Lapakahi, Big Island: same as it ever was

Lapahaki Heritage Park

Hawaii is dotted with many archeological sites reflecting the traditions of the seagoing Polynesians that date back 2,000 years or more. Get beyond the tiki torches and umbrella swizzle sticks of resort areas and you can enter this lost world. This is especially true on the Big Island of Hawaii, which is 5-million years younger that other parts of the island chain and flora hasn’t had a chance to cover the sites up.

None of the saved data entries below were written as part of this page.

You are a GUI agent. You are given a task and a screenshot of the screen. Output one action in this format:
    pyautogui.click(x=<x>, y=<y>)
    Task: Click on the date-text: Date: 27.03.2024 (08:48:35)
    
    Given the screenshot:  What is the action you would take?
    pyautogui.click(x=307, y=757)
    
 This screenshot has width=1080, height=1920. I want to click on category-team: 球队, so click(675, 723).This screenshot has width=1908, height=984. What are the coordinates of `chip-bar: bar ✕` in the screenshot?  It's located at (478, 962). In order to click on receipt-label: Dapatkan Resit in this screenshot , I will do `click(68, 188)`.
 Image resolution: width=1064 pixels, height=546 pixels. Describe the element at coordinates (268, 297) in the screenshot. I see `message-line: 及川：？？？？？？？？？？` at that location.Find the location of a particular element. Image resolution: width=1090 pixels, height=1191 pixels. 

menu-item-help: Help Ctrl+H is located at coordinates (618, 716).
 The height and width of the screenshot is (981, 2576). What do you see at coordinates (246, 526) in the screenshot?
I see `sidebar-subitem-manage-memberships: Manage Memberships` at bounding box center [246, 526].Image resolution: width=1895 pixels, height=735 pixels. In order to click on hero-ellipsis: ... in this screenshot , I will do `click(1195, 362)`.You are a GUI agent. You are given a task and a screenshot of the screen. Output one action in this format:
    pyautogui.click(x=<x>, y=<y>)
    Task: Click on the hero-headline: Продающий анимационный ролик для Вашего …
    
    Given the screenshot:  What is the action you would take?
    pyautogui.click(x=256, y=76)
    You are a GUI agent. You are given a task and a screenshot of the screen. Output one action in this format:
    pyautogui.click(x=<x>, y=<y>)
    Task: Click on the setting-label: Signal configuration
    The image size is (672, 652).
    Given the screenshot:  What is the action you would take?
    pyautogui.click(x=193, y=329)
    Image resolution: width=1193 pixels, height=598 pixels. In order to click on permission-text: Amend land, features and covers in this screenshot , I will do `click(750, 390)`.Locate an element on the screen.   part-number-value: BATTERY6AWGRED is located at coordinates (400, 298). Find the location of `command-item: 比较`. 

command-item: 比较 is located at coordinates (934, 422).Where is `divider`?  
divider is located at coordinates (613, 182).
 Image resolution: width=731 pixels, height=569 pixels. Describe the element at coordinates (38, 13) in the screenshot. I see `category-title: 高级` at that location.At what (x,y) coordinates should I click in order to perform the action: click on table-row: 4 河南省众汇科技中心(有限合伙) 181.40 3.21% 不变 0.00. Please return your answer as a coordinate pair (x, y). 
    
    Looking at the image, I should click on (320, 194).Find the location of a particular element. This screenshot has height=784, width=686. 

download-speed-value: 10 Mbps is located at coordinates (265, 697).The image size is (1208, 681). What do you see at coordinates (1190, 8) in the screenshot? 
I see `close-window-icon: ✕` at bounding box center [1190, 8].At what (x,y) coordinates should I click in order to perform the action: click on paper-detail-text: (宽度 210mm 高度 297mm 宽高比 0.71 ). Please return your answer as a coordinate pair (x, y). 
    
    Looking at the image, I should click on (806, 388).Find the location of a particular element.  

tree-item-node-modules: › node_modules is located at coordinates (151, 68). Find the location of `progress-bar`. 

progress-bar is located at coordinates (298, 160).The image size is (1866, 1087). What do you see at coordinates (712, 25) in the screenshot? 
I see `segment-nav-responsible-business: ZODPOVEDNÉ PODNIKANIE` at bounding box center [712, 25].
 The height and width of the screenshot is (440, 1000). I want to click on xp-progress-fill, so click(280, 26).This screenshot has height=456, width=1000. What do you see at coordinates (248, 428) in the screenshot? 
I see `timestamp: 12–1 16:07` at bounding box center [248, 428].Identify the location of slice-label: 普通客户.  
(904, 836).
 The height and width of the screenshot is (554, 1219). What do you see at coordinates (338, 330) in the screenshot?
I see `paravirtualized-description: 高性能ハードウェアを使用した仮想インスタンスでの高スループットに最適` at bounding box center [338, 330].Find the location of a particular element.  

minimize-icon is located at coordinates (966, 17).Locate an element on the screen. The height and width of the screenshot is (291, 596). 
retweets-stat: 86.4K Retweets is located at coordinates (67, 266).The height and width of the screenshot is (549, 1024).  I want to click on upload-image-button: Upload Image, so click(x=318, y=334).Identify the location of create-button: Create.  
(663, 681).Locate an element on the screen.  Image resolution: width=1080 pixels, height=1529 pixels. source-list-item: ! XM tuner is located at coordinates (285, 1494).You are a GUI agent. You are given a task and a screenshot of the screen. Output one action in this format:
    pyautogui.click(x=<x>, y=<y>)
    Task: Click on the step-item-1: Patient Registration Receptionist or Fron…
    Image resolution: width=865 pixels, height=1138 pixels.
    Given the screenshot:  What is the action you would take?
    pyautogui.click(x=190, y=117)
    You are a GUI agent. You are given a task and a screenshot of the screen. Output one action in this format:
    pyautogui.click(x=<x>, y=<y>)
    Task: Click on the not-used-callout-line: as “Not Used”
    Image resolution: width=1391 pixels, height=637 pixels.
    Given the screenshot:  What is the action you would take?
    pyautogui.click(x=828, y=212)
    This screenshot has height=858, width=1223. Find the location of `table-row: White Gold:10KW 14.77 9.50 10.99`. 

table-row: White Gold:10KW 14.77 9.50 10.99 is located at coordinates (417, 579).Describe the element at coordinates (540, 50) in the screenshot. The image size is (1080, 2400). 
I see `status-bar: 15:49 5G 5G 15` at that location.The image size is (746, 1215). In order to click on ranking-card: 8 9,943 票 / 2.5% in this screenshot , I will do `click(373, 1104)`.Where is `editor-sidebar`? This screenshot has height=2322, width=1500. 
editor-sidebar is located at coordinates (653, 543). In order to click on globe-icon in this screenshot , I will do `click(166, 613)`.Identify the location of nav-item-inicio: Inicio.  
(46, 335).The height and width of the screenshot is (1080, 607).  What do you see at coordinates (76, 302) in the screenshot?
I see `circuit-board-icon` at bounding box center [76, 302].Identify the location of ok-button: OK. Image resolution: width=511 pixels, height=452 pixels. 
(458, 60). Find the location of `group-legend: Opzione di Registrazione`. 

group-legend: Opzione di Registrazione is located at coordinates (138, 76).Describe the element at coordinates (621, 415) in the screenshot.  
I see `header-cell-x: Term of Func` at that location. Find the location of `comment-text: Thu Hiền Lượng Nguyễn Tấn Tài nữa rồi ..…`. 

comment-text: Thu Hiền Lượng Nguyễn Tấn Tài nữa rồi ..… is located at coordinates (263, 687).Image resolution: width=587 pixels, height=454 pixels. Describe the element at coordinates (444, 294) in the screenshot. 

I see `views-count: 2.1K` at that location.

One of the first areas to be preserved, about 50 years ago, was Lapakahi State Historical Park. The villlage quietly receives the surf on the west coast of Kohala as it has for some 800 years. Kohala is the green nub on the north of the Big Island, with Maui rising across the channel. Pathways wander through the central village site and the surrounding 300 acres that were once agricultural terraces. The onset of cattle ranching in the 1800s (Parker Ranch, the nation’s largest, is up the slopes of the mountains) disrupted water supplies and sent marauding cows through these lands, spelling doom for the village. The lava stone platforms and wall that remain today were once the foundations of hau-branch structures, woven together and supporting roofs of thatched ki leaves and with floors made cushy with mats. See page 41 of Hawaii the Big Island Trailblazer. (BTW: the birthplace of The Great One, King Kamehameha is not far away on this coast.)